Stored records

- - - -

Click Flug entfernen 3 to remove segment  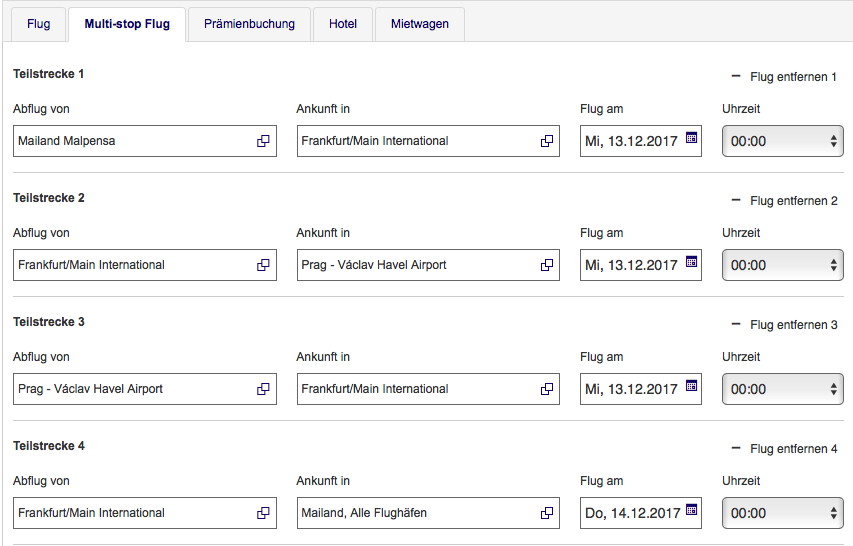(784, 325)
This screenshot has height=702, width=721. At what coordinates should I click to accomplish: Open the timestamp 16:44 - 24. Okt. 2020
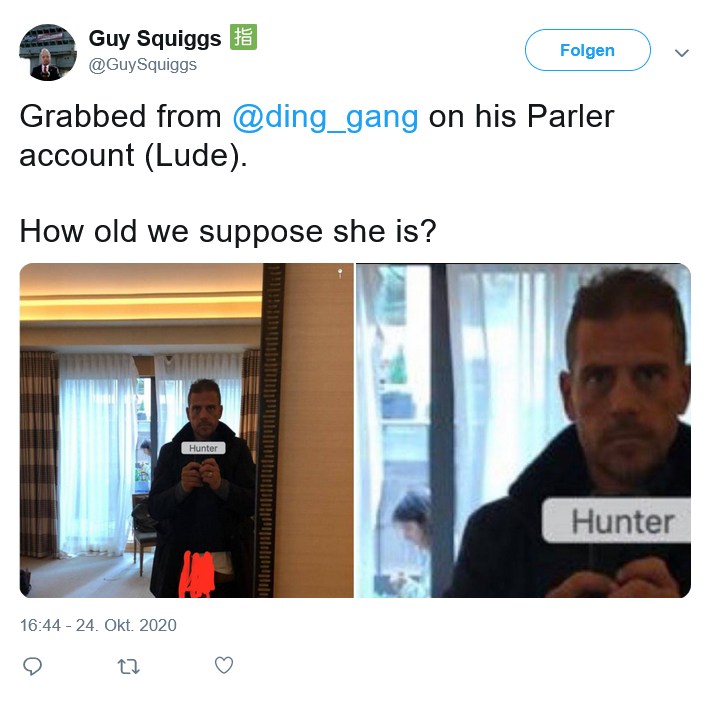[98, 625]
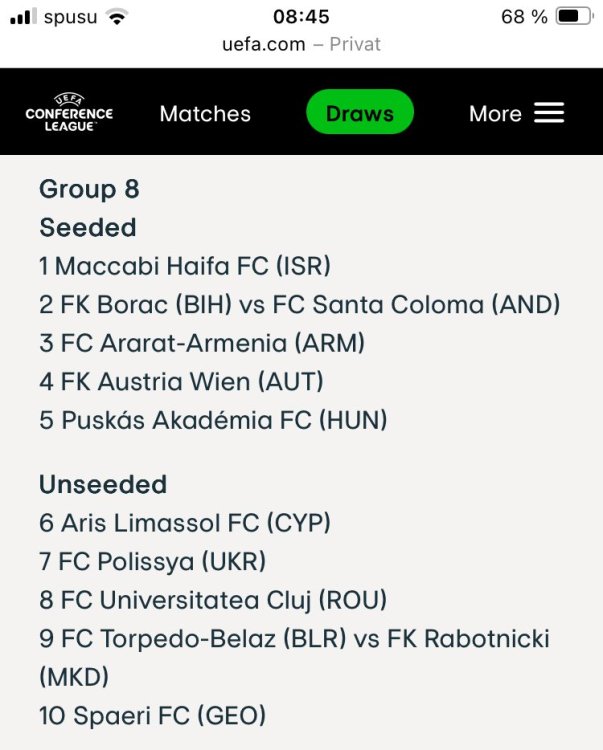This screenshot has width=603, height=750.
Task: Select Spaeri FC (GEO) entry
Action: [x=153, y=716]
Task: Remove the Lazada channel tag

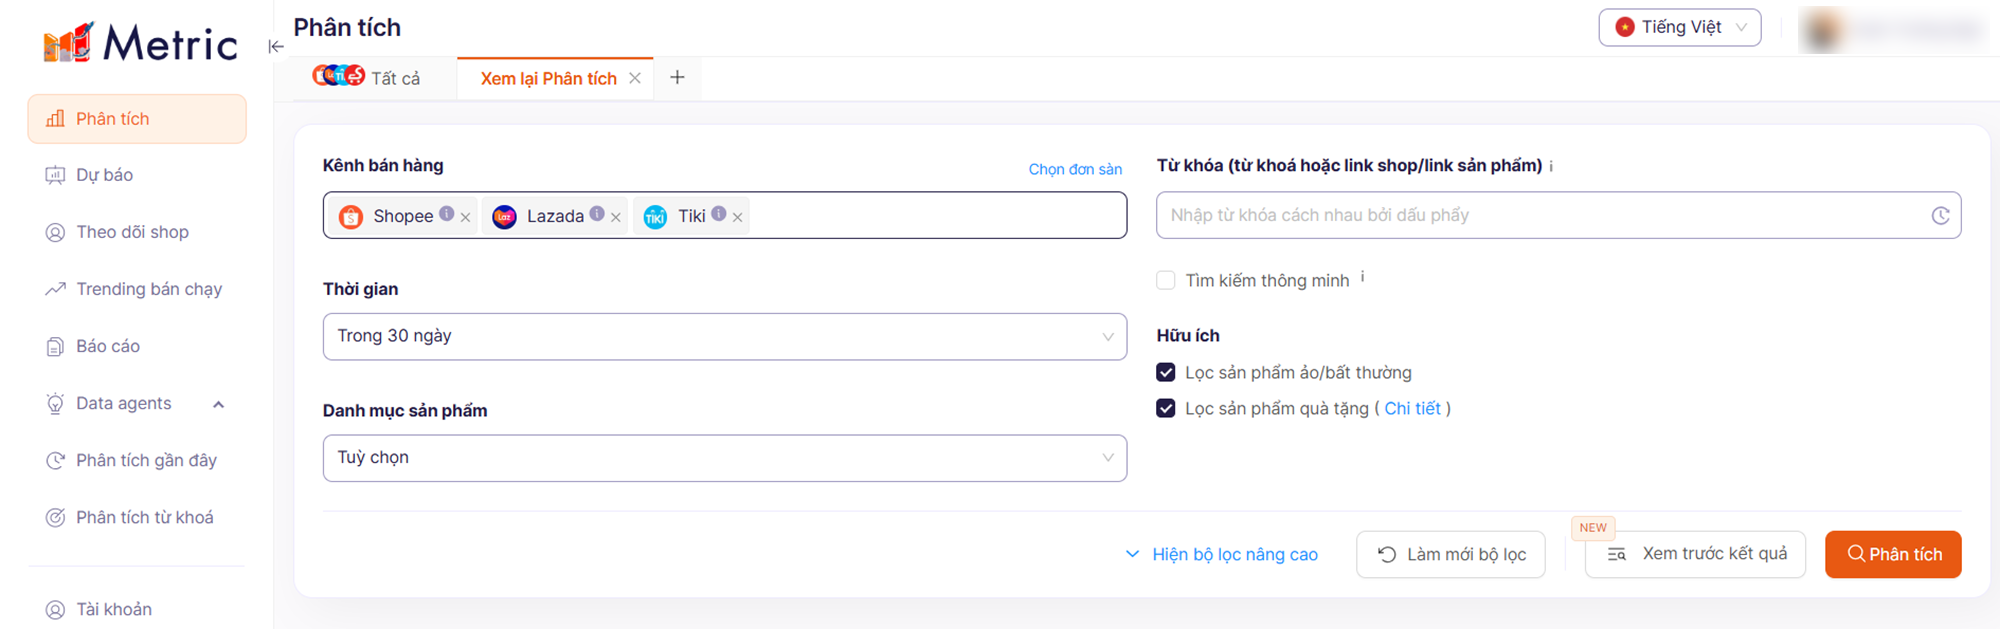Action: point(616,217)
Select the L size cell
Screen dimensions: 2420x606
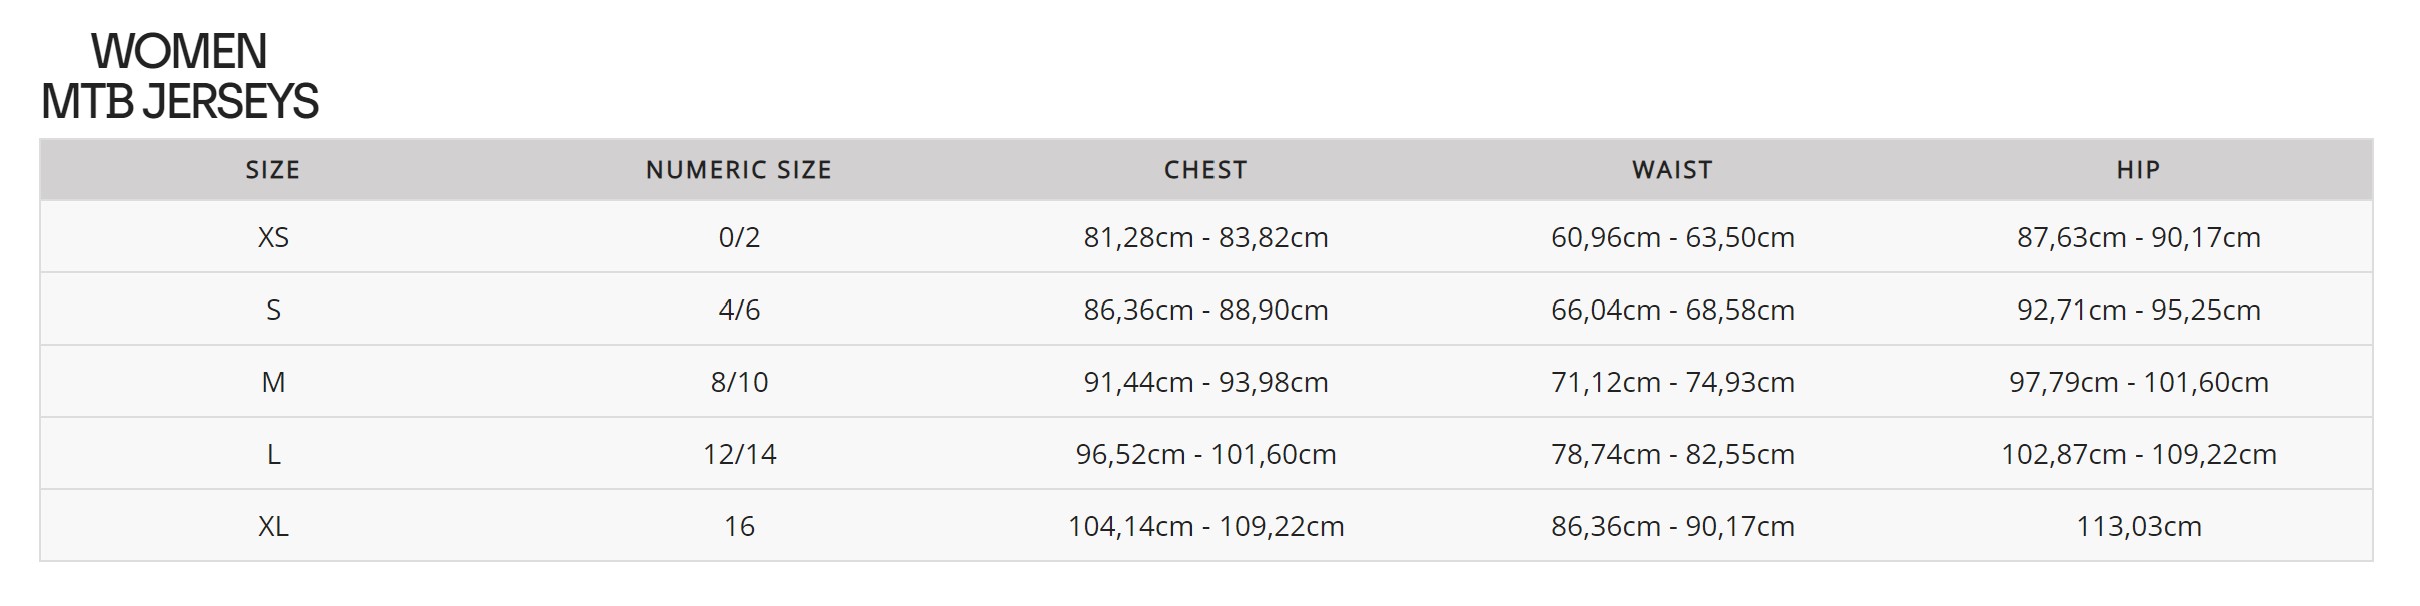273,454
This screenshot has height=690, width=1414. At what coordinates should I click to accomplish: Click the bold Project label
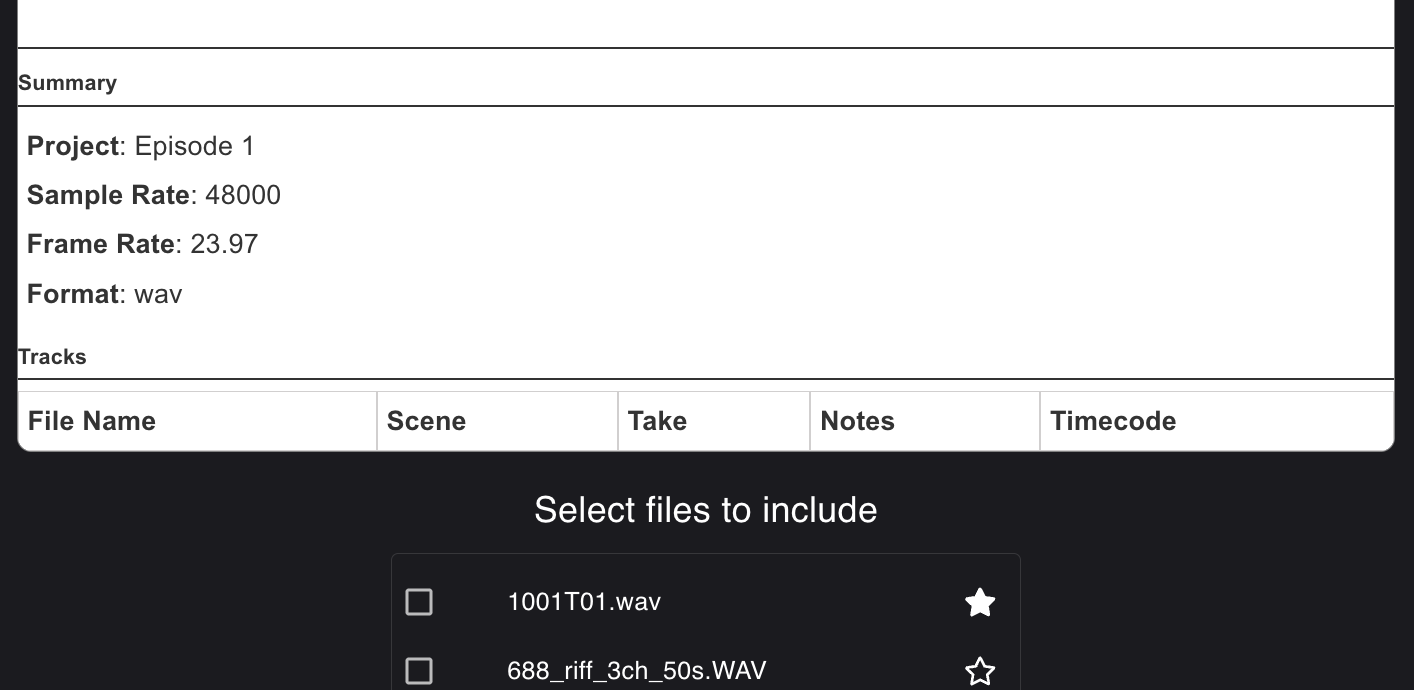(x=73, y=146)
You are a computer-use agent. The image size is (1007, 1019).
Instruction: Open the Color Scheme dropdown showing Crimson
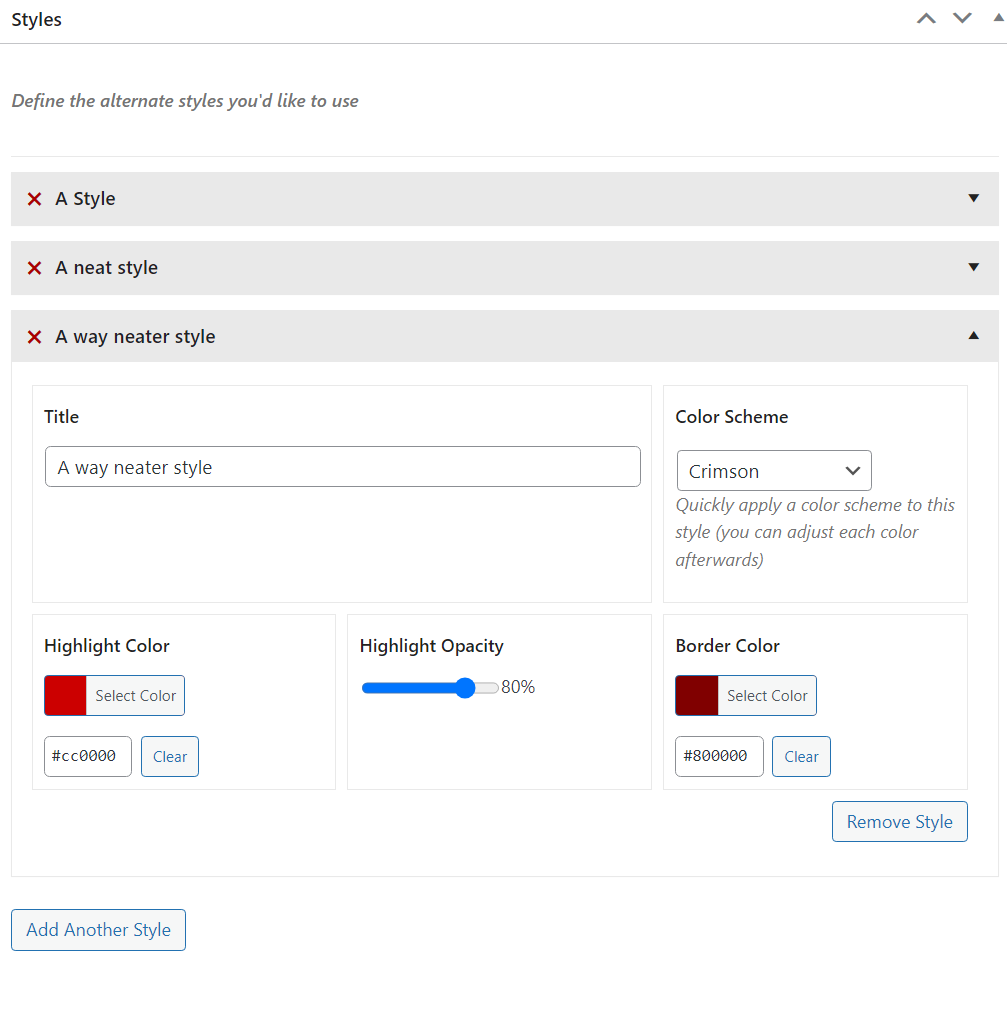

- - - -

Problem requirements: From the line with "Task: Remove the Lazada channel tag" to the last line above, restate each line word for word, but skip the pictures.

Reply to the exercise:
Task: Remove the Lazada channel tag

Action: point(616,217)
Select the L size cell
Screen dimensions: 2420x606
273,454
This screenshot has height=690, width=1414. At what coordinates should I click to accomplish: Click the bold Project label
(x=73, y=146)
You are a computer-use agent. The image size is (1007, 1019).
Instruction: Open the Color Scheme dropdown showing Crimson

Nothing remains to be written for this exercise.